_TASK PROMPT_
Where in the entries below does "computer" appear? Copy every line that has it.

_Stored data_
____

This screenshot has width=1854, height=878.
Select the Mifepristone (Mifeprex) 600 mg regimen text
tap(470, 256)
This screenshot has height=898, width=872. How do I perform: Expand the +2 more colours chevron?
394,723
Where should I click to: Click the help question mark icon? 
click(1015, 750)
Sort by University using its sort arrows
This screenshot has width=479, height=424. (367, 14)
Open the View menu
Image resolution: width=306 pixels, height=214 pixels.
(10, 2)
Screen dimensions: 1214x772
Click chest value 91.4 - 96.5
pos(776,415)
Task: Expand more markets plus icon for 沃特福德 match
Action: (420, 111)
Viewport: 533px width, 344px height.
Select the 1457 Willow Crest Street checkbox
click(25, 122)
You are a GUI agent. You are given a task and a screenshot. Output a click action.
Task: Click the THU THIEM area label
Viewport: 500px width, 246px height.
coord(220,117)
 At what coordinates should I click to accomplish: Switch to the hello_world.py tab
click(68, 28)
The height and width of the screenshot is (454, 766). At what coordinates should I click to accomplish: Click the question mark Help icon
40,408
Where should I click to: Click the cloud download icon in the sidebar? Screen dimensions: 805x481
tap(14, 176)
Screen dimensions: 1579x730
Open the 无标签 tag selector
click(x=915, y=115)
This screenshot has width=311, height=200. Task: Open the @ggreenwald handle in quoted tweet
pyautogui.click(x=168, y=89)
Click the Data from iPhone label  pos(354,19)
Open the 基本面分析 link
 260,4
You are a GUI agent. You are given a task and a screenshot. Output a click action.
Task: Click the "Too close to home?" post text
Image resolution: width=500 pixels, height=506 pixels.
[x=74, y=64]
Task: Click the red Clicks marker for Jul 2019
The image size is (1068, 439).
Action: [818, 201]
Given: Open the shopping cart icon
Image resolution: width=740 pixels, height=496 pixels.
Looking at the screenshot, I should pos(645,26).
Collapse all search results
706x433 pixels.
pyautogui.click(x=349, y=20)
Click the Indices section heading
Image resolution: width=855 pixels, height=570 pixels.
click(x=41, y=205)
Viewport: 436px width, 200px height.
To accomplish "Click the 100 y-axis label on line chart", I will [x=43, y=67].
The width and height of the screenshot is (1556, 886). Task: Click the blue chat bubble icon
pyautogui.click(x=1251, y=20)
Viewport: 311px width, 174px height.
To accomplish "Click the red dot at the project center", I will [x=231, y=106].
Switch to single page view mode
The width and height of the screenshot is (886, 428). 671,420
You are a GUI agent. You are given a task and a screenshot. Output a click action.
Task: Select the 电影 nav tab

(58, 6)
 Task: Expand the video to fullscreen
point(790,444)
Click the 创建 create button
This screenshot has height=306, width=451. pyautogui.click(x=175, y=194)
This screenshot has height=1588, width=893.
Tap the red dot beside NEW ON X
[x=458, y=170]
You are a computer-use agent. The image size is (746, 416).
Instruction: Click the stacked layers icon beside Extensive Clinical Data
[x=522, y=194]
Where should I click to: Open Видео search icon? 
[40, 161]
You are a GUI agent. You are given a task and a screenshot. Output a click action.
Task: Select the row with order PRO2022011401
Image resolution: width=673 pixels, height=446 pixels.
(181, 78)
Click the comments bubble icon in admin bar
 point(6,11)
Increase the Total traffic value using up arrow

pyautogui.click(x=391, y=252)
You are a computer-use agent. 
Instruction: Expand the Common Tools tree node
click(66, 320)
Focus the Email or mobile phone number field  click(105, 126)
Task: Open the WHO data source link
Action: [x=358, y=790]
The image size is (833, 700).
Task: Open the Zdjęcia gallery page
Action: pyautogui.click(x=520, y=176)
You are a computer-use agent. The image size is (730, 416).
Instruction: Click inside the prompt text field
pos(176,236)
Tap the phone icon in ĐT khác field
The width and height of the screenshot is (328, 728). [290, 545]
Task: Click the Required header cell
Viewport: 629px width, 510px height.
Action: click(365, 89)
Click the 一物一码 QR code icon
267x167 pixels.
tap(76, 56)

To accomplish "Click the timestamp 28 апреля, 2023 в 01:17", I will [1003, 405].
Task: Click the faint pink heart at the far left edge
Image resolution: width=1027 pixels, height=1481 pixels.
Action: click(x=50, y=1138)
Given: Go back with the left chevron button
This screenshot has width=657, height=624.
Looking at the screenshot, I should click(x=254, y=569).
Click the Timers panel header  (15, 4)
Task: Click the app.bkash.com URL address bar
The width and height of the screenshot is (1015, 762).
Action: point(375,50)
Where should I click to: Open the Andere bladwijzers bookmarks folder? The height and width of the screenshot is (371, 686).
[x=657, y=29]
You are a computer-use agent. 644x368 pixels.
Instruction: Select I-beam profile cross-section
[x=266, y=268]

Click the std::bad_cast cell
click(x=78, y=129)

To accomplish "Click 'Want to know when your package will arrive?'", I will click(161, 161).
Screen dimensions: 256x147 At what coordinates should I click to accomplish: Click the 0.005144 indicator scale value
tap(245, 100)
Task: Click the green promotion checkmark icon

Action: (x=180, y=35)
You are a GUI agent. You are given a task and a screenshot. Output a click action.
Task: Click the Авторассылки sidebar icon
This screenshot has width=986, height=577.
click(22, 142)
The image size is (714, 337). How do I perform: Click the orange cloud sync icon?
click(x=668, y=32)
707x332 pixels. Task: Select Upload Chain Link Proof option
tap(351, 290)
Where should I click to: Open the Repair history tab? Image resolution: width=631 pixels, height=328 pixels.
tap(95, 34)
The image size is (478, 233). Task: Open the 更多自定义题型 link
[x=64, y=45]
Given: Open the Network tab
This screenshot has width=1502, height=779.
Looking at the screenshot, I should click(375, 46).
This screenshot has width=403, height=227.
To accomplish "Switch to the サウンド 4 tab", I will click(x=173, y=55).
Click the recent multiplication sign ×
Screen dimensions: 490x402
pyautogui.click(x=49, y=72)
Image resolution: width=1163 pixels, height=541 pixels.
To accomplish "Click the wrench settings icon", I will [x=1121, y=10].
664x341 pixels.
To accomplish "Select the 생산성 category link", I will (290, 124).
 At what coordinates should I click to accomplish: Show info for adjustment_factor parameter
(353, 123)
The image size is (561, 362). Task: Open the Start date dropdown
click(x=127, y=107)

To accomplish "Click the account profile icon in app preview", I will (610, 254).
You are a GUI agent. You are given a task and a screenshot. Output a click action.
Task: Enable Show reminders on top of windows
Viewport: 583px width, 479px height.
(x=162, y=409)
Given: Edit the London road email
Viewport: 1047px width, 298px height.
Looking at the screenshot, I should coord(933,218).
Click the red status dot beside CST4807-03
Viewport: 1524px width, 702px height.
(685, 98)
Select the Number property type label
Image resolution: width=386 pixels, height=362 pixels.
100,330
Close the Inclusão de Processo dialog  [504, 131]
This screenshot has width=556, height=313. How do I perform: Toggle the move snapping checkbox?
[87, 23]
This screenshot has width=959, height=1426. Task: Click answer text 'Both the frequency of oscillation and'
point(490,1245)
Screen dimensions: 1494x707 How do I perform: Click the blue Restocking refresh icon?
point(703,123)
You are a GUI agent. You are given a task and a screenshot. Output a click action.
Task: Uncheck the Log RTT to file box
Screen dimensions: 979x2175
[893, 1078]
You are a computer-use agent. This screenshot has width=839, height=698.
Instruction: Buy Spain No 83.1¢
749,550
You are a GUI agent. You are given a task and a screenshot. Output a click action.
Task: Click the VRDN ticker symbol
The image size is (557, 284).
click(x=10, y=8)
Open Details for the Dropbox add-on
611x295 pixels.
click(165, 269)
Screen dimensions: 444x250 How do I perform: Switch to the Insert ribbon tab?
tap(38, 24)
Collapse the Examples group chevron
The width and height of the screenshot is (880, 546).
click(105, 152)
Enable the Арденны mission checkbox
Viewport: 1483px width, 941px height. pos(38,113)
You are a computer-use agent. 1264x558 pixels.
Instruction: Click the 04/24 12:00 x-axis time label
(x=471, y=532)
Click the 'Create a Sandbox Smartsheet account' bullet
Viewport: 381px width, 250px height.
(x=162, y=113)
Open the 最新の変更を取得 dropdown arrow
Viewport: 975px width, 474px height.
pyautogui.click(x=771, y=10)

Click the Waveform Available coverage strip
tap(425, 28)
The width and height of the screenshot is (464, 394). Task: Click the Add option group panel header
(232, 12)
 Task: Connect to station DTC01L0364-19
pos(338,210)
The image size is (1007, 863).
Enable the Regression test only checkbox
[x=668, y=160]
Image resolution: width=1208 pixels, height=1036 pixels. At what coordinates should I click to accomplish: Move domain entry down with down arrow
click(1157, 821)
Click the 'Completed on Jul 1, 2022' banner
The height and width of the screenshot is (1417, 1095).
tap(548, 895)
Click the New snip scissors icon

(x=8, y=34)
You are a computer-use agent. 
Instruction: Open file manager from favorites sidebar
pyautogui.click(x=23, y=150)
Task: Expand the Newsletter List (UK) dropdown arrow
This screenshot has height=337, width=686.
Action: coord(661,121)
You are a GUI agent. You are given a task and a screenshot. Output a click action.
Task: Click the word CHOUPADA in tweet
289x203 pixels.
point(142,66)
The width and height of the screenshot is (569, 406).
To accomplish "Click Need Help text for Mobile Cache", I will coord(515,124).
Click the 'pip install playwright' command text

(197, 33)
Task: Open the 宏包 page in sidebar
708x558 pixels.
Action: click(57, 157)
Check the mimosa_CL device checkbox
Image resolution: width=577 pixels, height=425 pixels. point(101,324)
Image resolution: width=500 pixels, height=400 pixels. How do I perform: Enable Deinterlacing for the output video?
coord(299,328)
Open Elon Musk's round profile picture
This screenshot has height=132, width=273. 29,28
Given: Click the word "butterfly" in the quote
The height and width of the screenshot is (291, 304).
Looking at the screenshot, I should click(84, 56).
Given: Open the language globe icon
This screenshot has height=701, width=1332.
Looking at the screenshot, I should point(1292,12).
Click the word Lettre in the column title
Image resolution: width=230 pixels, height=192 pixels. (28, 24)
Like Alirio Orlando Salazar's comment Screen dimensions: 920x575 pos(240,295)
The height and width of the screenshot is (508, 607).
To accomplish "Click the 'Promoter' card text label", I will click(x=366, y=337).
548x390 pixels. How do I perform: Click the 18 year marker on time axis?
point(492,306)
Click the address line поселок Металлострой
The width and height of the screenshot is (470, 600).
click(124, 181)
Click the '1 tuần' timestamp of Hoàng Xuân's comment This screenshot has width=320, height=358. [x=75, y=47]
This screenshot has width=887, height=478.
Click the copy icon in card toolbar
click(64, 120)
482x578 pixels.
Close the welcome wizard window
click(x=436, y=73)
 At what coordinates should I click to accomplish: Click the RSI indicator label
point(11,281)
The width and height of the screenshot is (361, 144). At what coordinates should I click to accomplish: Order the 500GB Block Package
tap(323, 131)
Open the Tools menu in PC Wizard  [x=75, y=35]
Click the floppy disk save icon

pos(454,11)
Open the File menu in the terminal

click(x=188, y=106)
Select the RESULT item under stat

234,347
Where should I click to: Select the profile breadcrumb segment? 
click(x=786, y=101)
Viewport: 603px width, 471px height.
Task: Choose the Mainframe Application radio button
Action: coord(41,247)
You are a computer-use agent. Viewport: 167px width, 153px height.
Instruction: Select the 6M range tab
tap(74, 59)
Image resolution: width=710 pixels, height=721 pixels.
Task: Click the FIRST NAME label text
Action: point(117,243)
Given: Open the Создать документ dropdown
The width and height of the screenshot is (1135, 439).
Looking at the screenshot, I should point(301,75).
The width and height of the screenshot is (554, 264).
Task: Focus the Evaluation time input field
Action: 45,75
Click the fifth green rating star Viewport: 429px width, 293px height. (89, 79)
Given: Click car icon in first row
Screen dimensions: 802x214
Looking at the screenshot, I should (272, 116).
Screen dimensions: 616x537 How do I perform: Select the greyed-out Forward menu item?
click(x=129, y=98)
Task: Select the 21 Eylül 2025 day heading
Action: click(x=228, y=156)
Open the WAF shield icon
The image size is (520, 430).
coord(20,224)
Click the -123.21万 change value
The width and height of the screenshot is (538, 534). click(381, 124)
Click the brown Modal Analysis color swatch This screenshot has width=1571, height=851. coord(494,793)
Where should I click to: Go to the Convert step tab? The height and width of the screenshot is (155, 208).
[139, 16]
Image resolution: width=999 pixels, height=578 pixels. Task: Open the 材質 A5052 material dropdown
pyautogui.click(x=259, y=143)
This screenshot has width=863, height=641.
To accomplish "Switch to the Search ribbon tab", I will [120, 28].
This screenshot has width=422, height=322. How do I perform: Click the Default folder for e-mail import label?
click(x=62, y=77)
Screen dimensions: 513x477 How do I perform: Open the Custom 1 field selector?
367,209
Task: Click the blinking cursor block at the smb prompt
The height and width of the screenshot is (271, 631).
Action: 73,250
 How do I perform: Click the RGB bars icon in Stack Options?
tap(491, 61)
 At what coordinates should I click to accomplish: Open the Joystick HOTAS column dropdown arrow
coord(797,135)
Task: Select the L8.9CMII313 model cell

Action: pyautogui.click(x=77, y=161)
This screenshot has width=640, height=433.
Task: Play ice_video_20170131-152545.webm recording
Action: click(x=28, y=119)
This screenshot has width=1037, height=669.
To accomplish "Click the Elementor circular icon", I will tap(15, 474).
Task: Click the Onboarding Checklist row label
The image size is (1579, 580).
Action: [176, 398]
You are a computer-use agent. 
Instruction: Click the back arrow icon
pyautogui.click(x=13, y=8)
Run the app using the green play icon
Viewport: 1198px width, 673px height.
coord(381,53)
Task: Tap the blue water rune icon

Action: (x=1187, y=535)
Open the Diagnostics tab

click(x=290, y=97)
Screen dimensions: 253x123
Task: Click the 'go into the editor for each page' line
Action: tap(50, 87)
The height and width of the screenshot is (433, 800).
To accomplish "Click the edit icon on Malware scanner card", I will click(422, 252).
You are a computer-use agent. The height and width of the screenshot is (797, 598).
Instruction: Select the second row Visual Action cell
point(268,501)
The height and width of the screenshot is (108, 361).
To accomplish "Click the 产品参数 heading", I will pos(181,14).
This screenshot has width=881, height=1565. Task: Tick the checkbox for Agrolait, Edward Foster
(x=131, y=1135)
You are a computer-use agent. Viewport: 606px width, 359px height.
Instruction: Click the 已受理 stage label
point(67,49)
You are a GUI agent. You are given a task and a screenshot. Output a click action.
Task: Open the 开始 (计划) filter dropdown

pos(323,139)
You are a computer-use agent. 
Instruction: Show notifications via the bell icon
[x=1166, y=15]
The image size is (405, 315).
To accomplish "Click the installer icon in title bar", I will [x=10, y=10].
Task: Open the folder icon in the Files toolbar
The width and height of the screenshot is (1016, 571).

____

_ANSWER TO THIS TASK_
You are a computer-use agent. The image size is (746, 416).
You are a computer-use agent. 
You are a computer-use agent. The image size is (730, 416).
You are a computer-use agent. 644x368 pixels.
You are a computer-use agent. This screenshot has width=839, height=698.
You are a computer-use agent. 1264x558 pixels.
You are a computer-use agent. 
You are a computer-use agent. Viewport: 167px width, 153px height.
You are a computer-use agent. 
You are a computer-use agent. The height and width of the screenshot is (797, 598).
You are a computer-use agent. Viewport: 606px width, 359px height.
You are a computer-use agent. 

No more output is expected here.